サッカーにおいて、ポジション変更(コンバート)は選手のキャリアを大きく左右する。慣れ親しんだ役割を離れることは大きなリスクを伴う一方、それまで眠っていた才能が開花するきっかけにもなり得るからだ。実際、ポジション変更を機に評価を一変させ、世界屈指の名手へと上り詰めた選手もいる。今回は、ポジション変更によって新たな境地を切り開いた選手を紹介する。[5/5ページ]
FW:ドリース・メルテンス
生年月日:1987年5月6日
ポジション変更:ウイング→センターフォワード
【小柄なウインガーに訪れた転機】
一見すると無謀にも思えるポジション変更が、ナポリ史上最多得点者を生み出した。
オランダのユトレヒトやPSVアイントホーフェンで評価を高めたドリース・メルテンスは、2013年7月にナポリへ完全移籍。スピードと俊敏性、テクニックを兼ね備えたドリブラーだったが、同じ左ウイングを主戦場とするロレンツォ・インシーニェが台頭すると、徐々にベンチスタートが増えていった。
転機が訪れたのは2016/17シーズンだ。
ナポリはチームのエース、ゴンサロ・イグアインをユヴェントスに引き抜かれ、その後釜として獲得したアルカディウシュ・ミリクも同年10月に左膝前十字靱帯を損傷。センターフォワード不足に陥ったマウリツィオ・サッリ監督は、その解決策としてメルテンスに目を付けた。
【「偽9番」で得点力が爆発】
身長169cmの小柄なウインガーを、屈強なセンターバックが待ち構える最前線へ。意外な選択だったが、この抜擢によってメルテンスの得点力は一気に開花する。
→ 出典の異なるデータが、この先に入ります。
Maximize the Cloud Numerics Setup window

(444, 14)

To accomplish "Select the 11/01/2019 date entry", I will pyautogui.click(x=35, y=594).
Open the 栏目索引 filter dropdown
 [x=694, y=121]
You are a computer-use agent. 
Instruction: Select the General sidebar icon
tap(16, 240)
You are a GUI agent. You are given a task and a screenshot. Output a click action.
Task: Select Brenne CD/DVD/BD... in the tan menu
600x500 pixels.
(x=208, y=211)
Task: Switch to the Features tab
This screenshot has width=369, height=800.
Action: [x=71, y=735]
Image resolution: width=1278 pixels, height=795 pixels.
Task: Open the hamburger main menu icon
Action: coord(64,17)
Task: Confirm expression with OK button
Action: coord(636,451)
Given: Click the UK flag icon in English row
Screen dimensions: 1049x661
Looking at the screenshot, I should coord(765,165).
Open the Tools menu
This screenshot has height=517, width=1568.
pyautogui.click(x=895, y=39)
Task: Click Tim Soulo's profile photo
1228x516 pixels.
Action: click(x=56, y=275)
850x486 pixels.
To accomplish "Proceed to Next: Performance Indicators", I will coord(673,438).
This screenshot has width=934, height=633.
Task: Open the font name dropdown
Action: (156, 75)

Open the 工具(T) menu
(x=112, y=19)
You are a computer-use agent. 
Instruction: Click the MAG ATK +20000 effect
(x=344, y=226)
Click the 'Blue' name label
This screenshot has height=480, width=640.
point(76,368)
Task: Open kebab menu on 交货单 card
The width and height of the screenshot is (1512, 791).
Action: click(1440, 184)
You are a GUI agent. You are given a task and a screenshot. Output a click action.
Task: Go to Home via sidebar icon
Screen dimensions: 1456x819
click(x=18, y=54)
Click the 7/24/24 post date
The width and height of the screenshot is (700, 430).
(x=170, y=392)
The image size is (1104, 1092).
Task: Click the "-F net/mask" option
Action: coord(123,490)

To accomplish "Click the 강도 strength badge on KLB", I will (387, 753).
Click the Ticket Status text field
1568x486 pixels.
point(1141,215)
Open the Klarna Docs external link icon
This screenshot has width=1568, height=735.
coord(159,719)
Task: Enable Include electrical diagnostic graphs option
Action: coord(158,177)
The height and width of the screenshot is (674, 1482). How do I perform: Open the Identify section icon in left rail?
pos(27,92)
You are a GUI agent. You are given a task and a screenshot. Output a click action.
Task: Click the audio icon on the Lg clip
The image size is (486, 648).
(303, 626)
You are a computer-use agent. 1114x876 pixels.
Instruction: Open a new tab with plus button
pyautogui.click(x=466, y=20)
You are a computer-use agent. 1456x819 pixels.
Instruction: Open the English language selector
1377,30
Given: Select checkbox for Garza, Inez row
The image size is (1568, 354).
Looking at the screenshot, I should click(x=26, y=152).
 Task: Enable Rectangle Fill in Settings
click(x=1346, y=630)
2016/17シーズンのセリエAでは35試合28ゴール9アシストを記録。エディン・ジェコ(当時ローマ)にわずか1点及ばず得点王こそ逃したものの、それまでのウインガーというイメージを完全に覆した。
もっとも、典型的なセンターフォワードのように最前線へ張り続けたわけではない。いわゆる「偽9番」として中盤の組み立てに顔を出し、狭いエリアは持ち味であるドリブルや味方とのコンビネーションを駆使して打開。ウインガー時代からの武器を生かしながら、新たな得点源として攻撃を牽引した。
最終的にメルテンスはナポリで公式戦397試合148ゴール90アシストを記録。ディエゴ・マラドーナやマレク・ハムシク、インシーニェら名だたる実力者たちを上回り、クラブ歴代最多得点者まで上り詰めている。